AIM OF THE EXERCISE — Only the lines below starting at the one containing "The height and width of the screenshot is (1754, 1080)." and ending at the one containing "Image resolution: width=369" belong in the answer, each copied exactly.
*****
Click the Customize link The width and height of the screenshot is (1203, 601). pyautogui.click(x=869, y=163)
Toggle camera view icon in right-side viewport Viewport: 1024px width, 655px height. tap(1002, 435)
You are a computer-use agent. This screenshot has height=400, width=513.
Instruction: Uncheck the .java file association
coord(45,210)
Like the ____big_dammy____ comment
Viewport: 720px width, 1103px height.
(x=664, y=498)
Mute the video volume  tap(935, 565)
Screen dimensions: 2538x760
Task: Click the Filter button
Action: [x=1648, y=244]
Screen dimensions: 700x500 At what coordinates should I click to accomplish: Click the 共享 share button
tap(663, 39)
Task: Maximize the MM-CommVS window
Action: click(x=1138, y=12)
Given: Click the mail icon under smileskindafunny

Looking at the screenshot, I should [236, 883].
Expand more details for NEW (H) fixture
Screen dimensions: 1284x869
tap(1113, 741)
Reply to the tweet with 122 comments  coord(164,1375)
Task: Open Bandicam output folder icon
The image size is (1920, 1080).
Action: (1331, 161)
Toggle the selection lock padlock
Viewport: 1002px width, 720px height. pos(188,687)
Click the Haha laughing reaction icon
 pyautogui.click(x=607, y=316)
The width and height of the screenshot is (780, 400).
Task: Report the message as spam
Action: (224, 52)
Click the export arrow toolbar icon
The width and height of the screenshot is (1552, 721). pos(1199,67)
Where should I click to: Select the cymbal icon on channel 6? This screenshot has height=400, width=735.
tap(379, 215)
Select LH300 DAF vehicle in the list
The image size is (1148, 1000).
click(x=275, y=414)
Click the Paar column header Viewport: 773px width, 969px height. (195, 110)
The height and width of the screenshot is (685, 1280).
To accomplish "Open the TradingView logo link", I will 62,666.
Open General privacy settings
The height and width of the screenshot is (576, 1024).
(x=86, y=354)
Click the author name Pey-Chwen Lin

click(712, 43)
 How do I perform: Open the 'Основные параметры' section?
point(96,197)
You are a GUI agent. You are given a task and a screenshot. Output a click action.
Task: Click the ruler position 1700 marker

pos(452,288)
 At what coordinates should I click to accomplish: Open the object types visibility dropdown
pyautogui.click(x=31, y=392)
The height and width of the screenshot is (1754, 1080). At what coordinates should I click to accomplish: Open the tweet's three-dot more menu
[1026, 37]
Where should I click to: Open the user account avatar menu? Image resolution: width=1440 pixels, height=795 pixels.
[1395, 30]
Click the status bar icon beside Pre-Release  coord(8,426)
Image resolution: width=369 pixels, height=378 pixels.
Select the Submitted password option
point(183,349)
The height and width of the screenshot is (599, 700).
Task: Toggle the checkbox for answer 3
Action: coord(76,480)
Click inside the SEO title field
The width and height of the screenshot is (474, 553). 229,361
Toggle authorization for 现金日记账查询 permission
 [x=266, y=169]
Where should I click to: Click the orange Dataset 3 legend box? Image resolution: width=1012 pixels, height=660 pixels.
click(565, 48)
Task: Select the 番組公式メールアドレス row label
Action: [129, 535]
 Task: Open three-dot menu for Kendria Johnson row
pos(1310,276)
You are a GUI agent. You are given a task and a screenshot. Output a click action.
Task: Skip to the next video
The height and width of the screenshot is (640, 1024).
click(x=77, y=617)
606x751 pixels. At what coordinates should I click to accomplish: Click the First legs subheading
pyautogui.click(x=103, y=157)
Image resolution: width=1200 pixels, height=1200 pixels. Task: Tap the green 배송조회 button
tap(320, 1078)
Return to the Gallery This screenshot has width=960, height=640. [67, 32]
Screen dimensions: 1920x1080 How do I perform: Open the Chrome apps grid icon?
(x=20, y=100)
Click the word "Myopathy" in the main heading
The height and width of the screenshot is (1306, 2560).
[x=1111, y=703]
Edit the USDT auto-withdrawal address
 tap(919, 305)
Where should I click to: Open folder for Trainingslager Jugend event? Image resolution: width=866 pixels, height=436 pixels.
*****
SOLUTION FOR THIS EXERCISE —
The height and width of the screenshot is (1754, 1080). At what coordinates should I click to accomplish: Open the tweet's three-dot more menu
[1026, 37]
Where should I click to: Open the user account avatar menu? Image resolution: width=1440 pixels, height=795 pixels.
[1395, 30]
Click the status bar icon beside Pre-Release  coord(8,426)
Image resolution: width=369 pixels, height=378 pixels.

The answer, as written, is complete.